On April 16, 2010, the Company completed a merger transaction with Dome Ventures Corporation (“Dome”), whereby Dome became a wholly-owned subsidiary of the Company (the “Merger”). Dome through its subsidiaries holds three exploration licenses in Gabon, West Africa covering approximately 6,000 square kilometers and has entered into a joint venture agreement with AngloGold Ashanti Limited (“AngloGold”) on two of its licenses, Ndjole and Mevang. Dome also entered into a second joint venture agreement on the Ogooue license held by AngloGold. Dome’s third license, the Mitzic license, has iron ore potential and the Company is currently looking for a joint venture partner on this license. Operations in Gabon are conducted by Dome’s subsidiaries Dome Ventures SARL Gabon and African Resources SARL Gabon.
Current Developments
Sierra Mojada Property
In January 2011, the board of directors approved an exploration budget of $9.5 million for the Sierra Mojada Property subject to the Company raising additional capital during the first half of calendar year 2011 to fully fund these exploration activities. As a result of closing a private placement closing with Coeur d’Alene Mines Corporation (“Coeur”) on June 2, 2011 for net proceeds of $4,962,220, the Company expects to have sufficient funds available to complete the $9.5 million calendar year 2011 exploration program at the Sierra Mojada Property.

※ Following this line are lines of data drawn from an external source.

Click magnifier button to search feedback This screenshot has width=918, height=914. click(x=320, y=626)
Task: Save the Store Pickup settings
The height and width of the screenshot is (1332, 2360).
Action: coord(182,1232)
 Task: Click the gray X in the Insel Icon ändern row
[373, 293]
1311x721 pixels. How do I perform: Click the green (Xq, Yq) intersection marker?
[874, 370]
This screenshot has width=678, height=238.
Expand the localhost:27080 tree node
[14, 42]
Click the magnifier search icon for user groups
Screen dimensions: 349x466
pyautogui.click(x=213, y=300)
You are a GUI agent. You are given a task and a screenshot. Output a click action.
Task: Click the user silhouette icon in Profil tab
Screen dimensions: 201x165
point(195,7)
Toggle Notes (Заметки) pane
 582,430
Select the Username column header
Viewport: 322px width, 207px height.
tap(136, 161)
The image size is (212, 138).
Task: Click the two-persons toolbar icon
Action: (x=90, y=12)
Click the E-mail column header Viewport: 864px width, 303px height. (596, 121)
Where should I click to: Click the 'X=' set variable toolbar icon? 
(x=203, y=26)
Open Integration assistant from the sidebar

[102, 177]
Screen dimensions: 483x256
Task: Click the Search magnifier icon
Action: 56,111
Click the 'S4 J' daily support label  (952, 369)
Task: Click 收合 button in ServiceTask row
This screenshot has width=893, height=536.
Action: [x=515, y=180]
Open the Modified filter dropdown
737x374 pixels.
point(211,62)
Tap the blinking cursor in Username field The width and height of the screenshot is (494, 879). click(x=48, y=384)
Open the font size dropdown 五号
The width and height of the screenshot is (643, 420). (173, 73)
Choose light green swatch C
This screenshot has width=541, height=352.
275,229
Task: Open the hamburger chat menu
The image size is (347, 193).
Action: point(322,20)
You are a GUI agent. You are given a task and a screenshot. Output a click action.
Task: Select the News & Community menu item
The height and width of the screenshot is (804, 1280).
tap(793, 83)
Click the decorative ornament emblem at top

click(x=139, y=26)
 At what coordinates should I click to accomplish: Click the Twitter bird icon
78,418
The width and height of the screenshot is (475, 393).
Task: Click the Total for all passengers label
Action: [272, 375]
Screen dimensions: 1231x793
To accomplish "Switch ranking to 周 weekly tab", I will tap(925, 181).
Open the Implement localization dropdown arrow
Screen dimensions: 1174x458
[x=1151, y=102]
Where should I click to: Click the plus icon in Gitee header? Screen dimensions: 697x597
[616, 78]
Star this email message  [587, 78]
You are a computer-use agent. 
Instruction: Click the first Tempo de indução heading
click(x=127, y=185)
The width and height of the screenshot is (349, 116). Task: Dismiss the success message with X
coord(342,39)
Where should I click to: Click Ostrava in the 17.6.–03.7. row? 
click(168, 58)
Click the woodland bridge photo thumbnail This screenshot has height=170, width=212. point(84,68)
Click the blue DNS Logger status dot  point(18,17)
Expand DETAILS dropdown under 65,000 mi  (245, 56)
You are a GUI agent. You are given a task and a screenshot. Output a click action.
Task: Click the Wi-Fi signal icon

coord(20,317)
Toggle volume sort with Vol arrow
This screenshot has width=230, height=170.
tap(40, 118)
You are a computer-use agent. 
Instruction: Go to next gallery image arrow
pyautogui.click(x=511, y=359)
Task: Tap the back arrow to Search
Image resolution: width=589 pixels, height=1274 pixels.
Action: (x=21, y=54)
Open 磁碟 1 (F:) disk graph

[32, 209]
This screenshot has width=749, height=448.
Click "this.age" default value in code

The 2011 exploration program at the Sierra Mojada Property is designed to build on the drilling activities of 2010. The aim of the program will be to further define and extend the Shallow Silver Zone. The Shallow Silver Zone is an oxide silver zone (+/- zinc and lead), hosted along an east-west trending fracture-karst system set in a Cretaceous limestone-dolomite sequence. At depth, the Shallow Silver Zone merges with the Red Zinc Zone to form a continuous mineralized body over 4 kilometers in length. The different mobility characteristics of the metals in a low temperature oxide environment has resulted in a crude zonation of the mineralized body creating a silver rich zone the Shallow Silver Zone and a zinc rich zone the Red Zinc Zone.
A 20,000m drill program (10,000m RC and 10,000m Diamond) will continue systematically drilling along the east-west trend of the Shallow Silver Zone. In addition to the drill program, exploration has commenced on the wider Sierra Mojada area. Work is initially focusing on three of the prospects considered to have the best silver potential with a mapping, prospecting and geophysics program to define drill targets as quickly as possible. These drill targets will be followed up by a “scout” drill program using two of the Company’s drill rigs. Once the drill program begins on these prospects the mapping and prospecting teams will move onto the new areas to essentially create a pipeline of projects. If results prove favorable, a more substantial program using a contract drilling company will be undertaken in calendar year 2012. A budgeted drill program of 4,000m (approximately 1,000m per prospect) has been set aside for these exploration areas in calendar year 2011.
Drilling
A subsidiary of Major Drilling Group International Inc. (“Major”) was contracted to conduct the 20,000m drill program planned for calendar year 2011 (described above). Major arrived on site February 14, 2011 and after two weeks of setup and drill pad preparation began the drill program. Initial drilling focused on an area that occurs immediately to the north of the eastern end of the Shallow Silver Zone. The best intercept from the initial eight holes that have been reported is hole B11010 which averaged 214 g/t silver, 1.5% zinc, 0.92% lead and 0.7% copper over 38.6m. As of July 31, 2011 Major had drilled approximately 16,000m during calendar year 2011.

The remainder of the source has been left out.